Common Portfolio Wisdom – “WE’RE IN A NEW ERA… OLD MARKET RULES DON’T APPLY”

Pros –

Many new factors include the internet, speed of information, baby boomers, global markets and the continued war on terror.

Cons –

The appearance that we are smarter. Details abound, the structure remains; factors change, and results are consistent. Society changes, but human nature doesn’t.

Axiom – We are never in a new era. Market action is a reflection of human reaction. Human nature is the constant in the equation.

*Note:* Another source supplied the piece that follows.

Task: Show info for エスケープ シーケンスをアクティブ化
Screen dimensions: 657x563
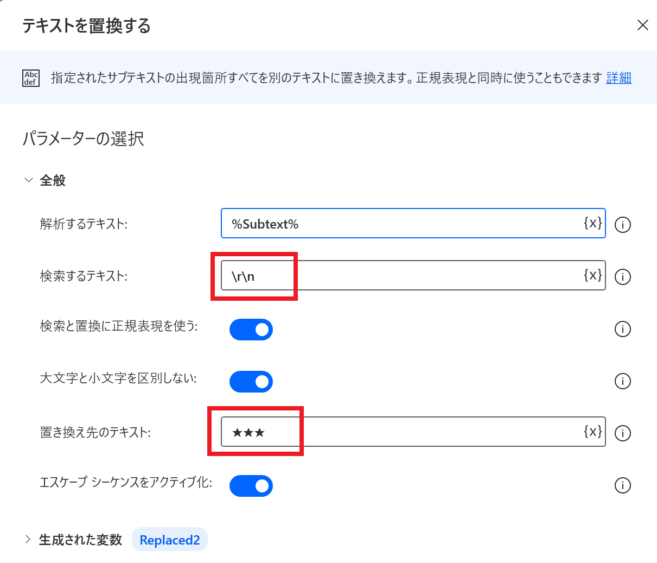Action: (x=623, y=485)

World financial markets are continually changing as society becomes more complex, but human

nature remains the same. Your deepest emotions were not designed to help you make rational

investment decisions. They were designed to make quick immediate-gratification decisions or get out

of danger now decisions. Unfortunately, investors usually underperform markets when they bounce

between fear and greed, making emotional investment decisions along the way.

 

Investors are often told to remove the emotional factor by committing to a traditional strategy that

attempts to protect portfolio assets with perceived diversification and keeps them fully invested no

matter how much risk is in the market. The more spread out your assets is, the less impact one

investment will have on the overall portfolio. That’s basically the idea, but in reality, traditional

strategies are diluting returns in up markets and overexposing assets to risk in down markets.

 

Traditional strategies give control to the market and force investors to accept whatever returns the

overall market produces, good or bad. These strategies can sound logical, especially when markets

are going up, but investors often have a difficult time sticking to traditional strategies when markets

are collapsing. It’s very difficult to be “rational” when savings that took decades to accumulate

evaporate.

 

A good tactical strategy requires discipline and the ability to stay in harmony with market trends and

countertrends. When market trends are favorable, a tactical strategist will go for growth. When they’re

unfavorable, the strategist gets defensive to avoid losses. Being in cash when markets are crashing

can feel just as good as making money when markets are soaring. Tactical investors often feel calm

and safe being in cash during major drawdowns, and optimistic about taking advantage of

significantly lower prices when risk dissipates. They can also feel empowered and grateful when

traditional investors are suffering.